• [Исследуемый текст]:
Если же поэт намерен писать для уединившегося читателя, то у него лица могут вдруг начать говорить и вести себя так, как это возможно только в письмах. Если кто-нибудь объясняет нам в письме причины своих поступков и намерений, если он заверяет нас в чем-либо или изливает в письме душу, то между получением письма и нашим действительным ответом есть место для разнообразных размышлений и представлений взамен того, что мы могли бы ответить или возразить сразу. Ведь представление охватывает широкое поле возможностей. Но если речи и возражения произносятся сейчас, на наших глазах, то тут важна предпосылка, что воля и сердце человека, движения его сердца и его решения будут непосредственны; и вообще все будет здесь воспринято прямо, от сердца к сердцу, из уст в уста, без кружного пути бесконечных раздумий. Ибо живые действия и речи в любой ситуации проистекают из характера как такового, у которого нет времени выбирать одну из многочисленных возможностей.
С этой точки зрения немаловажно, чтобы поэт, создавая драму, направлял свой взгляд на сцену, которая не может обойтись без драматической жизненности. По моему мнению, вообще не следует печатать драмы, но сразу же по написании — приблизительно так, как это происходило у древних, — драматические произведения должны в виде рукописи отдаваться в распоряжение сцены с ее репертуаром, получая таким образом крайне незначительное хождение помимо нее. Тогда, вероятно, нам не приходилось бы видеть так много печатных драм с их изящным языком, прекрасными чувствами, превосходными сентенциями и глубокими мыслями, где нет только одного — того, что делает драму драмой, — действия и его подвижной жизненности.

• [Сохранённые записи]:
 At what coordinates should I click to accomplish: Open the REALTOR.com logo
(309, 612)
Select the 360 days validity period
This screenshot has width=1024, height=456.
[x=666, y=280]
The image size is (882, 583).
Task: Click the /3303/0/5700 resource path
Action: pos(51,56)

• [Задания]:
(1) Перепишите фрагмент исследуемого текста между словами «С этой точки» и «его подвижной жизненности.» включительно, заменив «поэт» на «автор».
(2) Перескажите короче абзац исследуемого текста, начинающийся словами «С этой точки зрения», сохранив его основные факты.

• [Ответы]:
(1)
С этой точки зрения немаловажно, чтобы автор, создавая драму, направлял свой взгляд на сцену, которая не может обойтись без драматической жизненности. По моему мнению, вообще не следует печатать драмы, но сразу же по написании — приблизительно так, как это происходило у древних, — драматические произведения должны в виде рукописи отдаваться в распоряжение сцены с ее репертуаром, получая таким образом крайне незначительное хождение помимо нее. Тогда, вероятно, нам не приходилось бы видеть так много печатных драм с их изящным языком, прекрасными чувствами, превосходными сентенциями и глубокими мыслями, где нет только одного — того, что делает драму драмой, — действия и его подвижной жизненности.

(2) Создавая драму, поэт должен ориентироваться на сцену, которой необходима драматическая жизненность. Автор считает, что драмы вообще не следует печатать. Как у древних, их нужно сразу после написания передавать в рукописи в распоряжение сцены, чтобы помимо неё они почти не расходились. Тогда было бы меньше печатных драм, где есть изящный язык, прекрасные чувства, превосходные сентенции и глубокие мысли, но нет главного: действия и его подвижной жизненности.